Monday, September 14, 2009

The Data Profile Spectrum

No matter how long you have been working with data quality, or simply data for that matter, you certainly know how important data profiling is. You don't know what you don't know, and data profile helps you bridge the gap.

Data profiling is a critical activity whether you are migrating a data system, integrating a new source into your data warehouse, synchronizing multiple systems, implementing an MDM repository, or just trying to measure and improve the quality of your data.
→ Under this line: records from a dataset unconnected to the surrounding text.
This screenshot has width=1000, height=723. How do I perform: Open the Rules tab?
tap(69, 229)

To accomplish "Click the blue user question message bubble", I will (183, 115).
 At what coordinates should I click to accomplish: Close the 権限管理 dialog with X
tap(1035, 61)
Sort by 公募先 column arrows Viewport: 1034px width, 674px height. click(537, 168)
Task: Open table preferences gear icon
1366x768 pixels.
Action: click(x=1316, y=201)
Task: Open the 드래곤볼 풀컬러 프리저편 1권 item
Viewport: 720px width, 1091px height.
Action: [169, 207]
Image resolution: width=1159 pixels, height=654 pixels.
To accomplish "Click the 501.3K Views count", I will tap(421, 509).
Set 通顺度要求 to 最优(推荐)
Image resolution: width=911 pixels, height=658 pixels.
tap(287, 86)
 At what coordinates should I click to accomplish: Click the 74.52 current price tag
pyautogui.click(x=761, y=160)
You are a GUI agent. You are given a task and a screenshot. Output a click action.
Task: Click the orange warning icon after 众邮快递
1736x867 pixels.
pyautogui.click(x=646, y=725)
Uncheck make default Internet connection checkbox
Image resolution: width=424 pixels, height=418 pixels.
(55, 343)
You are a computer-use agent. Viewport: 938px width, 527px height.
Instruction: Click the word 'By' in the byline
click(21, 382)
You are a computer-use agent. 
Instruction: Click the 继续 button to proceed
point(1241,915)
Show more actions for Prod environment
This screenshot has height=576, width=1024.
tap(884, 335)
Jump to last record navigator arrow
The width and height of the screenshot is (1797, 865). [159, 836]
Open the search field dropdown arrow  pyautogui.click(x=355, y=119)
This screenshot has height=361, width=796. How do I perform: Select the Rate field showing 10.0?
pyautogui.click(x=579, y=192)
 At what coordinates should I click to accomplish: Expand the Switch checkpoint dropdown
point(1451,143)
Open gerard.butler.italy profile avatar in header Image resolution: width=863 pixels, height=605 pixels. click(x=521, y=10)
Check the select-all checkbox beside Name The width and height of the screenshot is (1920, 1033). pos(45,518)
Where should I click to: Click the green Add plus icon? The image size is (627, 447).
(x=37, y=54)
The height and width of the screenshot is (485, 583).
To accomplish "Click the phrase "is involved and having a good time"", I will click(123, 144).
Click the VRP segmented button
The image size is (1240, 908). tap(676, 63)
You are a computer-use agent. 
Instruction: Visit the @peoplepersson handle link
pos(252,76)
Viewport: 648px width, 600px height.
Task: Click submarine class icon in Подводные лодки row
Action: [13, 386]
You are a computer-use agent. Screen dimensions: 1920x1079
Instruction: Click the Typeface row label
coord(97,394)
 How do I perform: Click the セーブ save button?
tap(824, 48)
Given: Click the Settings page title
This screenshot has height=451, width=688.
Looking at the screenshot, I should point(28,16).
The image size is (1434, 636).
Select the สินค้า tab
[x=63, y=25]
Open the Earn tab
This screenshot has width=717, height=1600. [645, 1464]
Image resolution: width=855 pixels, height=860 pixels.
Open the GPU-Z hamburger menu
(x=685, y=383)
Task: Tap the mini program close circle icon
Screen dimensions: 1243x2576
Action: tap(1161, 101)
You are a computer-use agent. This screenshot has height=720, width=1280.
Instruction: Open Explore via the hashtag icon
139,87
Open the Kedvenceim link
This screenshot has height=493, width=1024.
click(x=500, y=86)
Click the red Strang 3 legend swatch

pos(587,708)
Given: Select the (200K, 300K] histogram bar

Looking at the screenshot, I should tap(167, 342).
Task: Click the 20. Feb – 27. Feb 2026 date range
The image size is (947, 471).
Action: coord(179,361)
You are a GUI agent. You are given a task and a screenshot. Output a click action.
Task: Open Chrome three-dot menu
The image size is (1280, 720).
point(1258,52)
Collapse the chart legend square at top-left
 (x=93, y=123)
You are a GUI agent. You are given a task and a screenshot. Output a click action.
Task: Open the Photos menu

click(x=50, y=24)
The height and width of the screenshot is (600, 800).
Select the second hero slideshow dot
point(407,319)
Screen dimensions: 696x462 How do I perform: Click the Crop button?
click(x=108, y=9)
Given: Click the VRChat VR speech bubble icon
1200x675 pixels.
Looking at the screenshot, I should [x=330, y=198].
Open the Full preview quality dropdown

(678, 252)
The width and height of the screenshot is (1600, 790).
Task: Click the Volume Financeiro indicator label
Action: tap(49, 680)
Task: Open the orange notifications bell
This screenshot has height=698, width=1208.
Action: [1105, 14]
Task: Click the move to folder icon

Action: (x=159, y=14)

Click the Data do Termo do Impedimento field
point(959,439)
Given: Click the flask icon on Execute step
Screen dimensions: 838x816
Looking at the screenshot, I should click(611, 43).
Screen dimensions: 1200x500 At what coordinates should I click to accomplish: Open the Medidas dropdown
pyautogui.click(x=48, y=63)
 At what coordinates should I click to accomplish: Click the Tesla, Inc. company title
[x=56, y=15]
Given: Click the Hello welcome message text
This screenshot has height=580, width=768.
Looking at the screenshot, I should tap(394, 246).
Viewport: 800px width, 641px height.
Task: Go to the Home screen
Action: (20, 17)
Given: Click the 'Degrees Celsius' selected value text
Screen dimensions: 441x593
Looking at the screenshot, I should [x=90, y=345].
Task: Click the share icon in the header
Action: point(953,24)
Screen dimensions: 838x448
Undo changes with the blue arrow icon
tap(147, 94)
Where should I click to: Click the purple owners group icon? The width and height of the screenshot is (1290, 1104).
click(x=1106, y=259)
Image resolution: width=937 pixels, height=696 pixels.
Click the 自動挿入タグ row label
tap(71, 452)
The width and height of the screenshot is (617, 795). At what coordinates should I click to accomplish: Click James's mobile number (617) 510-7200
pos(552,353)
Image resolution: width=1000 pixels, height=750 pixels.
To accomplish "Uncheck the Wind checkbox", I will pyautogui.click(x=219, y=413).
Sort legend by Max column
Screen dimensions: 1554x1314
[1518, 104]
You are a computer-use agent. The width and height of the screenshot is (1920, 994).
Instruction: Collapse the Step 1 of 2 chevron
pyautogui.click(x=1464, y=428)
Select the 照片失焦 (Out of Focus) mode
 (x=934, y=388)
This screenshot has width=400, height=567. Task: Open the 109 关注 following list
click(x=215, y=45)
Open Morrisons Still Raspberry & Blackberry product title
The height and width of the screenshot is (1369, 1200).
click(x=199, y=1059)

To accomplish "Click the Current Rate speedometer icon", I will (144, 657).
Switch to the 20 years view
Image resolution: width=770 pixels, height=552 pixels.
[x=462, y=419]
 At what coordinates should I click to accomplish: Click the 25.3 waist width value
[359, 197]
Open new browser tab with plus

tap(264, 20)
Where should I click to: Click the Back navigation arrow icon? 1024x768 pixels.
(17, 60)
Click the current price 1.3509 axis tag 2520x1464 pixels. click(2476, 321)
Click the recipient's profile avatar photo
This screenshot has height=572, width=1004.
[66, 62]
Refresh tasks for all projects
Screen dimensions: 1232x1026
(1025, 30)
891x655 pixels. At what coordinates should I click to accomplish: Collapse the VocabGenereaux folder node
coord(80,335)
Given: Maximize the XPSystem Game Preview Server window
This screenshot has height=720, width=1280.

However, data profile is quite often an unqualified activity. Sometimes that is OK, but sometimes it is not. By “unqualified” I mean not much information or requirements are given about what the data profile is all about. Sometimes that is OK because you have either no knowledge at all or very minimum knowledge about the data you're profiling. But very often, you do know quite a bit already, and maybe you're simply trying to fit your data to a specific set of rules.

Bear with me, but I feel like I need to add one more definition before I continue expressing my point. I keep using the term “knowledge about your data.” What do I mean? There are multiple levels of knowledge in this case. For each data element or combination of data elements, there are so many associated properties. There is data type, data content, data pattern, data association, data conformance, business rules, etc. It could also be about what the data should be and not only about what it is. As you can see, how much you might know could vary a lot.

When you combine the objective of your profile along with how much you know about the data already, you end up with a lot of different combinations. That is why I like to use the term Data Profile Spectrum. And remember, different attributes could be at different parts of the spectrum. No wonder data profiling can be a lot more complex than people give it credit for.

Next picture depicts the Data Profile Spectrum.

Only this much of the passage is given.